EXERCISE OBJECTIVE: Print every line of the listing below, starting with the line that holds "You are a computer-use" and going on through the line that holds "Instruction: Open Ernest", both included, and print nothing else.

DATASET CONTENT:
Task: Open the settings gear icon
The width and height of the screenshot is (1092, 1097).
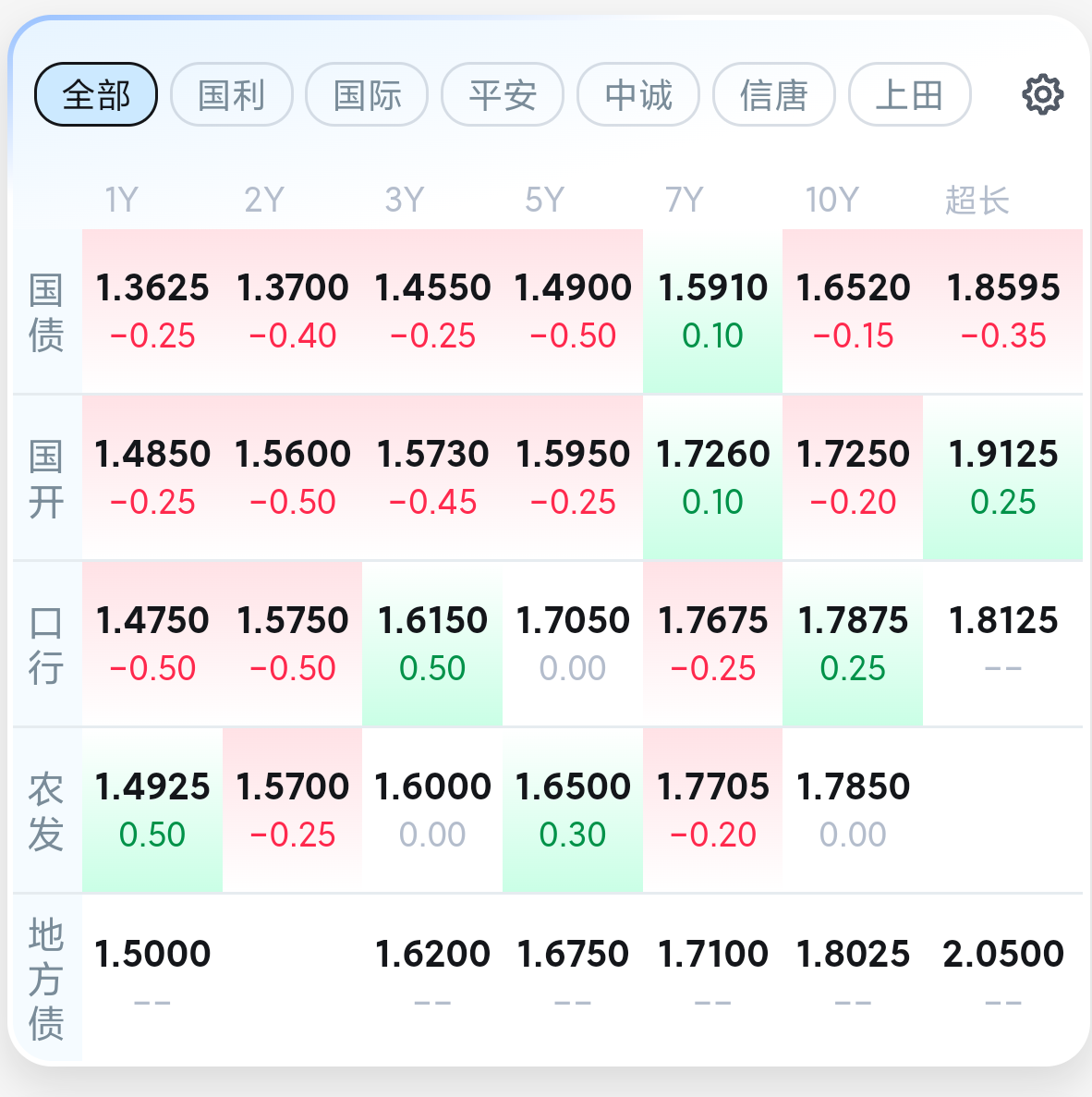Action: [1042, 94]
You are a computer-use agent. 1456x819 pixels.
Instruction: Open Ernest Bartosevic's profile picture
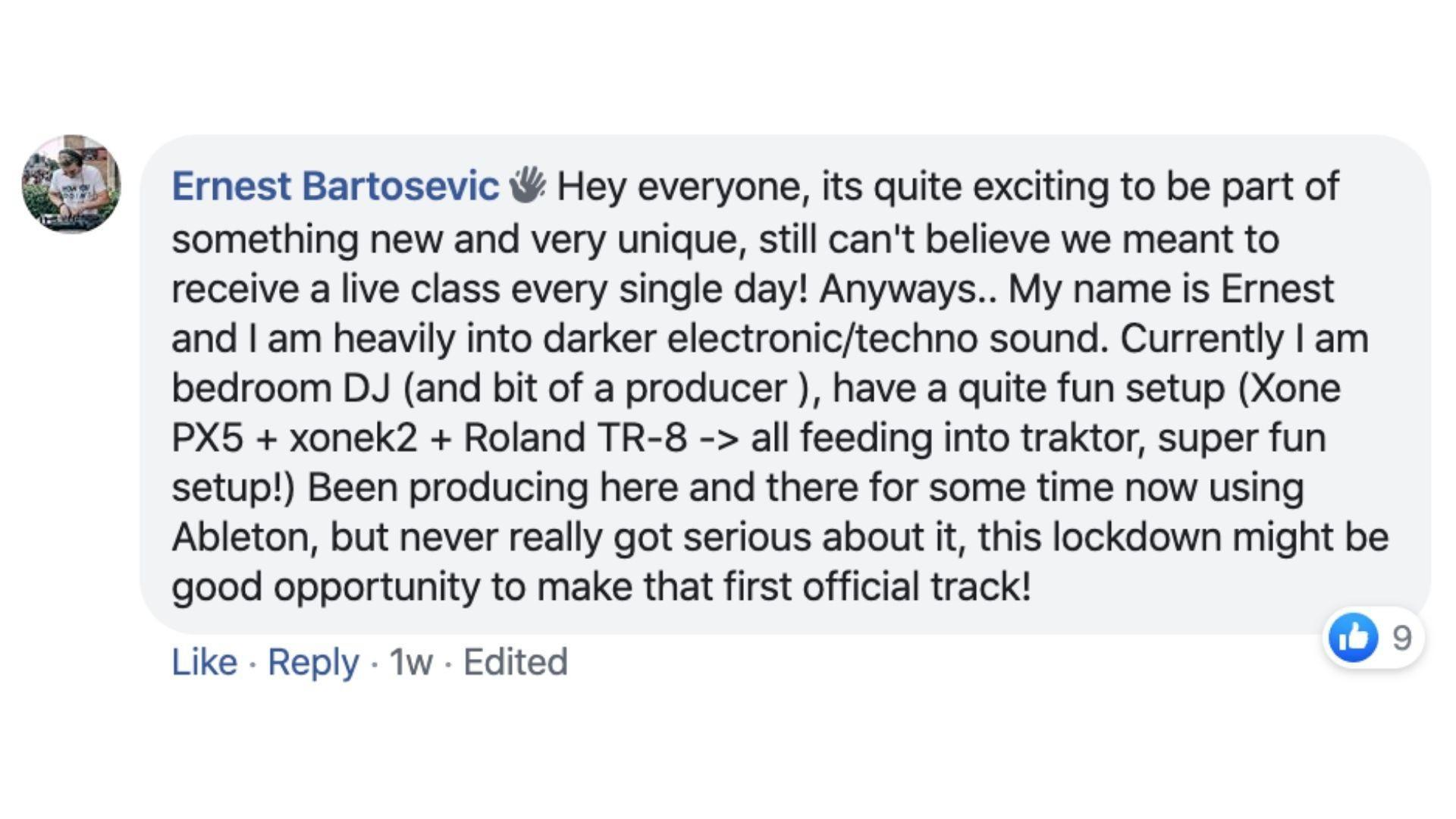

---

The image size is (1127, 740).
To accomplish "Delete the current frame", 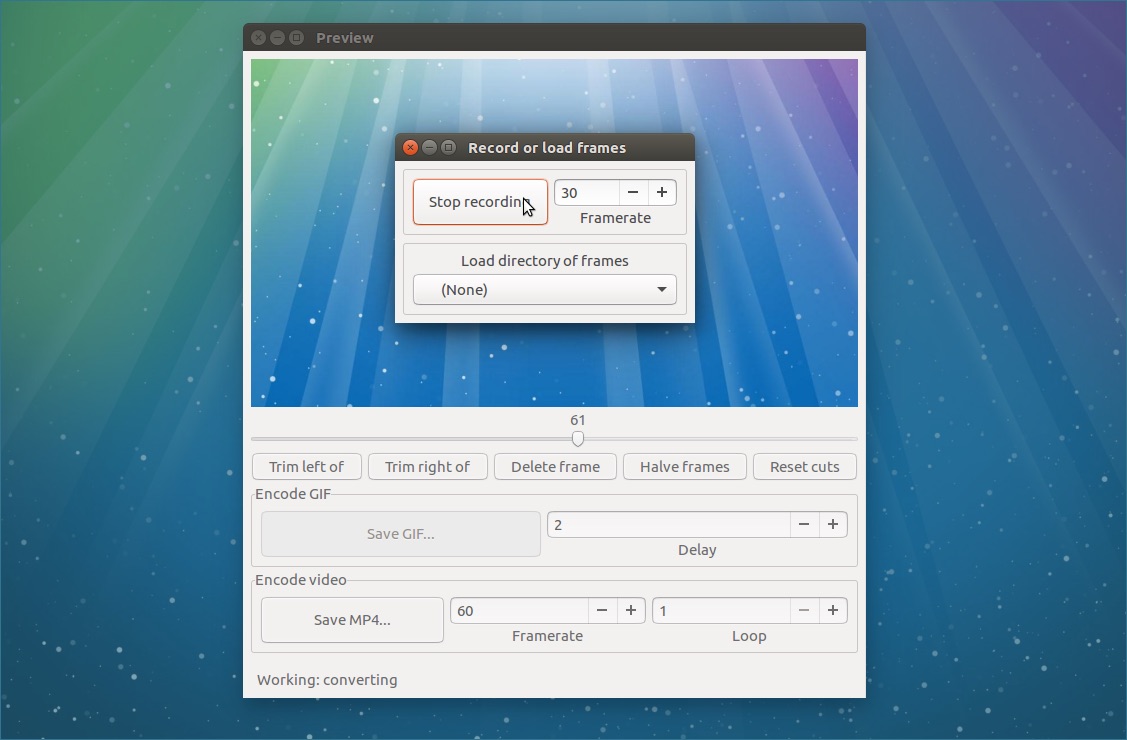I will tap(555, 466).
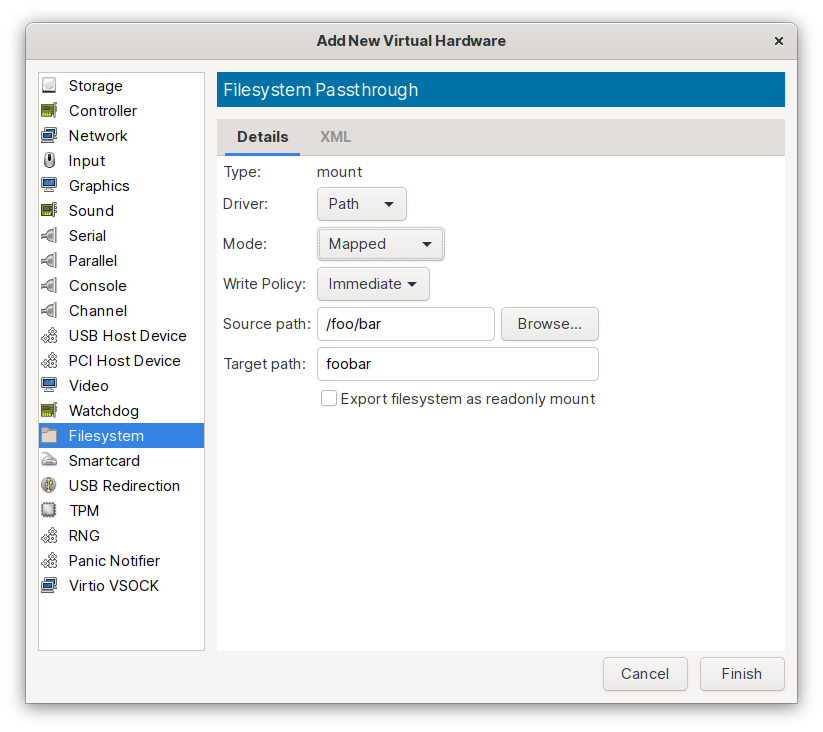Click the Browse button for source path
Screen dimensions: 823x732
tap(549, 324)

==

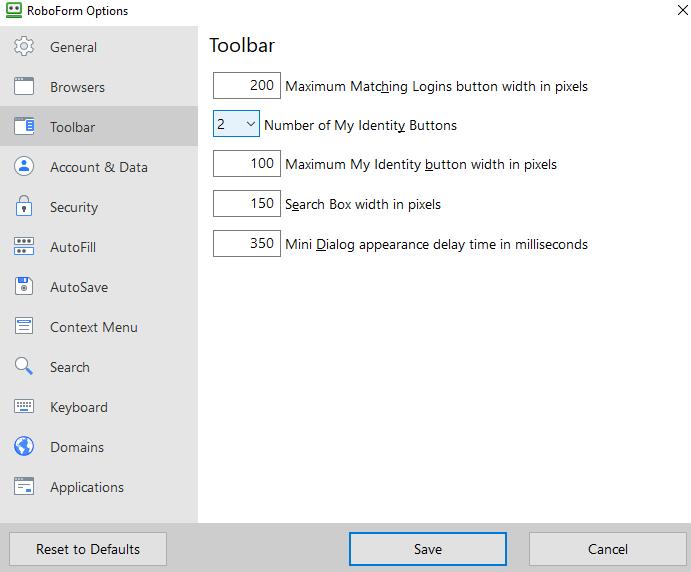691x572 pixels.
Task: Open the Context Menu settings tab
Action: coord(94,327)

FINISHED TASK:
You are a computer-use agent. 1456x819 pixels.
Instruction: Open Ernest Bartosevic's profile picture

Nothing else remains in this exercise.